The gas that does not participate in gas exchange (i.e. the gas remaining in the lungs at the end of a breath).
Its about 2ml/kg (or 1 ml/lb)
What is the equation for deadspace ventilation?
alveolar DS = physiological DS - anatomic DS
What are some reasons for an increase in CO2 production?
Increased Temp
Diet (i.e.
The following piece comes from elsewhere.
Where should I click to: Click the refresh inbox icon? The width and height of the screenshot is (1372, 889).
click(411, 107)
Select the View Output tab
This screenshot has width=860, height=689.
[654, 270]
RQ - Fat = 0.7, CHO = 1 (produces most CO2), Protein = 0.8)
Exercise
Burns/Sepsis due to decrease V/Q
NaHCO3- administration - the pt enters hydrolysis and produces more CO2
Every year over ___, PaO2 decreases by ____ mmHG.
60, 1 mmHg
what is the PaO2 on a FiO2 of 1.0?
Use the “5x rule” - PaO2 is 5x FiO2.
FiO2 1.0 = PaO2 of 450-500 (“normal”)
FiO2 x 5 = ideal PaO2
*assuming pt has normal, healthy lungs
What are the PaO2/FiO2 range for mild, moderate and severe ARDS?
Mild = 200-300 Moderate = 100-200 Severe = < 100
What is the normal range for SaO2?
aka Fractional Oxygen Saturation
97% (93-98%)
What is better: fractional (SaO2) or functional (SpO2) oxygen saturation?
Fractional, because it takes into account the total Hb (i.e. oxygenated, deoxygenated & dys Hb)
whereas functional only takes into account oxygenated and deoxygenated.
How is CNS depression an etiology for Respiratory acidosis?
CNS depression can decrease airway tone and frequency of ventilation, pt becomes apneic (thus alveolar ventilation decreases) and CO2 rises.
CNS depression may be due to administration of drugs that decrease LOC or potentially trauma
How is the NMJ an etiology for Respiratory acidosis?
with the use of neuromuscular blockades (NMB) that impede respiratory function OR neuromuscular disease that involves the NMJ like myasthenia graves.
How is metabolism an etiology for Respiratory acidosis?
CO2 is an end product of metabolic processes, so as metabolism proceeds, CO2 increases.
How is O2 excess an etiology for Respiratory acidosis?
Oxygen induced hypercarbia (or oxygen induced hypoventilation) –> interference with the hypoxic drive to breath when O2 is administer (rare occurrence, like the easter bunny haha).
How are the lungs an etiology for Respiratory acidosis?
damage or impairment of the lungs can affect V/Q matching, which contributes to respiratory acidosis.
How are drugs an etiology for Respiratory acidosis?
they can impair things like CNS function, LOC, normal ventilatory function my inhibiting respiratory muscles.
How can mechanical ventilation be an etiology for respiratory acidosis?
MV can hurt the lungs, but intended to maintain CO2 homeostasis however we do intentional respiratory acidosis sometimes (permissive hypercapnia)
How can muscle fatigue be an etiology for Respiratory acidosis?
Pronounced WOB that may not be able to maintain –> CO2 will rise since they can’t maintain the work to excrete CO2.